Public Sector Information

Public Sector Information (PSI) policy matters have become politically high profile. Over 60 UN Member States around the world are actively engaged in implementing such policy. In Europe, this has been shaped by the Environmental Information, Re-Use and INSPIRE Directives. This continues, for example, The European eGovernment Action Plan 2011-2015 includes a commitment to review the Re-Use Directive over the next year.

 

The drivers for this have been multiple.
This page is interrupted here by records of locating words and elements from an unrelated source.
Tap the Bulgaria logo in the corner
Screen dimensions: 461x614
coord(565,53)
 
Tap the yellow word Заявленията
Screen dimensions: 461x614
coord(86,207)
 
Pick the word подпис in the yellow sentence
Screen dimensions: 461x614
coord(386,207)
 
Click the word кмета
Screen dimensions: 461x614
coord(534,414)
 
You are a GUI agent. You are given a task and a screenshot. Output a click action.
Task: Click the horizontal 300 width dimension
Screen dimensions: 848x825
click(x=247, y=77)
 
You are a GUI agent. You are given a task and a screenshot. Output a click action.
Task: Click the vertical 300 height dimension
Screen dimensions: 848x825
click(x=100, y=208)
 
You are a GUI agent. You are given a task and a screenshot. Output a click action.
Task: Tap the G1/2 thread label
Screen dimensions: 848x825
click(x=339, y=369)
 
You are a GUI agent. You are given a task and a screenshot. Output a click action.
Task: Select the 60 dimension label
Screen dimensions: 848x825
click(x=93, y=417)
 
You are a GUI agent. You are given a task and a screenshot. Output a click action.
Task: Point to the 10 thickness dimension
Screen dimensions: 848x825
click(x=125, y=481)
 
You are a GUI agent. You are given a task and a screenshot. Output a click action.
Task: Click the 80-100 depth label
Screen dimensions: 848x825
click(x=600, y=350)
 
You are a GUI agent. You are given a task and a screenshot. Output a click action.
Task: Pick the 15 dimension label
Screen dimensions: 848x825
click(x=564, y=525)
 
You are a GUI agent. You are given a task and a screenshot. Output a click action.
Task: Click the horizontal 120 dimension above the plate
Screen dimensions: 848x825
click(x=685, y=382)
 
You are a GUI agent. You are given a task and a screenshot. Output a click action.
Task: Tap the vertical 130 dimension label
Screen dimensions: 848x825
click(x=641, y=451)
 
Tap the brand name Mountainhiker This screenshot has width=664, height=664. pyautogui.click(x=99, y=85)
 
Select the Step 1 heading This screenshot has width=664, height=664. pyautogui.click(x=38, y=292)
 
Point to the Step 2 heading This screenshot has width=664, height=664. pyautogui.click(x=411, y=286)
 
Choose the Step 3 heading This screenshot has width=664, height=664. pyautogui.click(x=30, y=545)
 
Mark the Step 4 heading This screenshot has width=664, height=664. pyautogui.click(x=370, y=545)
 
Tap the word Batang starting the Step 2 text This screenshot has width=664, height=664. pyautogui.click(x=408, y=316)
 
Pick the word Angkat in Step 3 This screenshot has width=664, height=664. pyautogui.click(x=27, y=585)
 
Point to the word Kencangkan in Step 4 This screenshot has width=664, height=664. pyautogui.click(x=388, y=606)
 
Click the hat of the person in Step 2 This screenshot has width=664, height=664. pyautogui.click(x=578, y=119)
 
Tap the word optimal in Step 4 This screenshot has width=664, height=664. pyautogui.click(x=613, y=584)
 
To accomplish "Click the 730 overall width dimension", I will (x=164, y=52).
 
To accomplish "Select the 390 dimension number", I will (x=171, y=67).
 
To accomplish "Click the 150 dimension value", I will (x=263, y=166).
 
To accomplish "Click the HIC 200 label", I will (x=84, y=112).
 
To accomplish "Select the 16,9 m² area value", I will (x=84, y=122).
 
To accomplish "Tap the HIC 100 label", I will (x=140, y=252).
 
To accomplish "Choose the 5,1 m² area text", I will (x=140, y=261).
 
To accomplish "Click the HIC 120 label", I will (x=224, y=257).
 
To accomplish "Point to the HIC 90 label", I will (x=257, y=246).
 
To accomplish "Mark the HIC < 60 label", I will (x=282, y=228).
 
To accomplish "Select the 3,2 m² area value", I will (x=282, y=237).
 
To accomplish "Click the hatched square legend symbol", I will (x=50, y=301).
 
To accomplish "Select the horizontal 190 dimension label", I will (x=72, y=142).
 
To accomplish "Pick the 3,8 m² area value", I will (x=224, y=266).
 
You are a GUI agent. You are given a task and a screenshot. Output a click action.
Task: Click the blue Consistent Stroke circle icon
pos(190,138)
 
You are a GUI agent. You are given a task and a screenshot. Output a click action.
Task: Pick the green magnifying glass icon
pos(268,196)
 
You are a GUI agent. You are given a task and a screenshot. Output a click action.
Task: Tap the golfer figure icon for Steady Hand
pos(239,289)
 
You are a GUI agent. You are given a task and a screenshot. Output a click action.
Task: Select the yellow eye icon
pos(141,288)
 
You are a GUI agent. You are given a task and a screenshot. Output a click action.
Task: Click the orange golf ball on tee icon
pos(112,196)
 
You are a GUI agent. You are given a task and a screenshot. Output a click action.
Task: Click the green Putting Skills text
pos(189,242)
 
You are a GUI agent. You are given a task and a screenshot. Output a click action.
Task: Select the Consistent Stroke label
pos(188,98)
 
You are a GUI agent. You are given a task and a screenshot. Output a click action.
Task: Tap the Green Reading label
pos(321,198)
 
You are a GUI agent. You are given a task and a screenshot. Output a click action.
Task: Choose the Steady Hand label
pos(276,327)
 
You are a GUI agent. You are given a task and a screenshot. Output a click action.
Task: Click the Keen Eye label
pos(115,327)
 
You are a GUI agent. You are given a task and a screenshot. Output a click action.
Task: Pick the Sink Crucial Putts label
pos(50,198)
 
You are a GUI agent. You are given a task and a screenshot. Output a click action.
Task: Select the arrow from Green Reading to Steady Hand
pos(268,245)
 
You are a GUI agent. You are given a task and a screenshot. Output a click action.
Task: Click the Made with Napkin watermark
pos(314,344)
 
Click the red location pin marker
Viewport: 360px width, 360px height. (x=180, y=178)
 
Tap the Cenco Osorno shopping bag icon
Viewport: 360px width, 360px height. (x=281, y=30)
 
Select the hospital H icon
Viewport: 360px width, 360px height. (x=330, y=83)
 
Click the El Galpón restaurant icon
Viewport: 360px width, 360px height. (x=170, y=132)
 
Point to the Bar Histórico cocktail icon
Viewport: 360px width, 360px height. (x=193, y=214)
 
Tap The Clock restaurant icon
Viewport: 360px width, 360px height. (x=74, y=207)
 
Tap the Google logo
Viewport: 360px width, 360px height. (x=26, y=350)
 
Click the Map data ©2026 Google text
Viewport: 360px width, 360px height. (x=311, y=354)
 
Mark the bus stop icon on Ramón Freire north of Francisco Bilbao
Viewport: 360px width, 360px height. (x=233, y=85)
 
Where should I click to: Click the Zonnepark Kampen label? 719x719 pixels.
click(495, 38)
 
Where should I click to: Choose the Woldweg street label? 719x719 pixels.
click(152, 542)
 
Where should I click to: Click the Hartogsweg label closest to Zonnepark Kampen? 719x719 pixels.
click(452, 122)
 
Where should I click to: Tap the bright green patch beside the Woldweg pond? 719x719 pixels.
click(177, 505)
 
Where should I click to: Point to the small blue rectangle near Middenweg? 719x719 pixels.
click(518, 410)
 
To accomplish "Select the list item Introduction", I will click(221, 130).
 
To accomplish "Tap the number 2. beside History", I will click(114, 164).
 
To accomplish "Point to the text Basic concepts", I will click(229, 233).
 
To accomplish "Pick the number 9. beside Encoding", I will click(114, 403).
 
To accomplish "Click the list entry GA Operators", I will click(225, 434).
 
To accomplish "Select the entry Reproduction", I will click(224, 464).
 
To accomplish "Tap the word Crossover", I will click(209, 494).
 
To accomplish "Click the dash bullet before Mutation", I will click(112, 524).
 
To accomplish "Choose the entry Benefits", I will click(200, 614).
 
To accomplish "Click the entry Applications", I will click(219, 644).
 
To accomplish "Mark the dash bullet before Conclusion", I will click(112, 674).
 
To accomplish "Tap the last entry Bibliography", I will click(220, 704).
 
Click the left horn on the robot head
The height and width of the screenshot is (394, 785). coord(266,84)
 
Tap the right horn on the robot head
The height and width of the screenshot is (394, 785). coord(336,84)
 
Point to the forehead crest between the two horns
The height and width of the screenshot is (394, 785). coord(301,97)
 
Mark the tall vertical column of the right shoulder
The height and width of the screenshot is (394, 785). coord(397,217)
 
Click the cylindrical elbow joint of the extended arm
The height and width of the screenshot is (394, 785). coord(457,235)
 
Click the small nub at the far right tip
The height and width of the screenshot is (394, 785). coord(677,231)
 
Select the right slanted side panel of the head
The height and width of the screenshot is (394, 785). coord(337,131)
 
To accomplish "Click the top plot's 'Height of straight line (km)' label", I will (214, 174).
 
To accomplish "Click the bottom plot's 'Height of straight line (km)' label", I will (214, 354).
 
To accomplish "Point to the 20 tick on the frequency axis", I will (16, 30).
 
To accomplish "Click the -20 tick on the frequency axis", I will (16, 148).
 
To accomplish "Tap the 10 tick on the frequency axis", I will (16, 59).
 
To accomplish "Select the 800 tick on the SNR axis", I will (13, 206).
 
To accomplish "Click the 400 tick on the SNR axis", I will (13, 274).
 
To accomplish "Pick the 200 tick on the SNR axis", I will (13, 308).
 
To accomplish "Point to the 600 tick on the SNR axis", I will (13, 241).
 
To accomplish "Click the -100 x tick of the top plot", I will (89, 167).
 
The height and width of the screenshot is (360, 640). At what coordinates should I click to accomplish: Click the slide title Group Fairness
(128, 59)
They include the acceptance (in Western societies at least) that citizens need access to detailed information to hold governments to account (transparency), that new technology applied to easily accessible PSI will improve the range and efficiency of public services, and that jobs will be created by the private sector apps developers.

 

In Britain, the data.gov.uk initiative supported by two successive Prime Ministers has resulted in 7000 data sets already being made available in re-useable form. The government's PSI team has transformed the licensing arrangements for re-use of UK official information. And - after many years
of wrangling - political pressure has at last led to  the creation of a national address database free to all public sector bodies. 

 

Geospatial (or geographical) information is at the heart of all this: a large fraction of the 7000 data sets embed location or need it to make sense. This under-pinned the government's agreement to fund the provision of much Ordnance Survey data so it could be used freely by all and by making the most detailed mapping free to public sector bodies (but  at a charge to business). Britain is far from unique as the www.epsiplatform.eu/news website testifies.

 

But it would be wrong to believe that policy issues on PSI are ‘fixed'. There are still many national variations reflecting other government policies, culture, financial pressures, commercial interests and simplistic concepts. For example, many still see success as a linear model which involves extracting precious data from unwilling bureaucrats and disseminating it via the web to clever young developers. In reality, much government data collection is now out-sourced to third parties and, because of contractual commitments, is sometimes not available for re-use. Co-mingling of data, whereby the government uses private sector data as well as that created internally, is becoming common and often has major licensing complications (leading some organisations to use Open Street Map rather than Google Maps). New technology also has manifest implications for privacy - such as in the detailed street level mapping of British crime incidents (which may influence the value of housing). And commercial firms using PSI - especially if they have to pay for it - are beginning to ask for warranties about the quality of that data.

 

Our technology is a necessary but not sufficient condition for improving public services and fostering transparency. Legal aspects of PSI re-use are however fast becoming even more important. Nowhere is this more obvious than in Geospatial Information.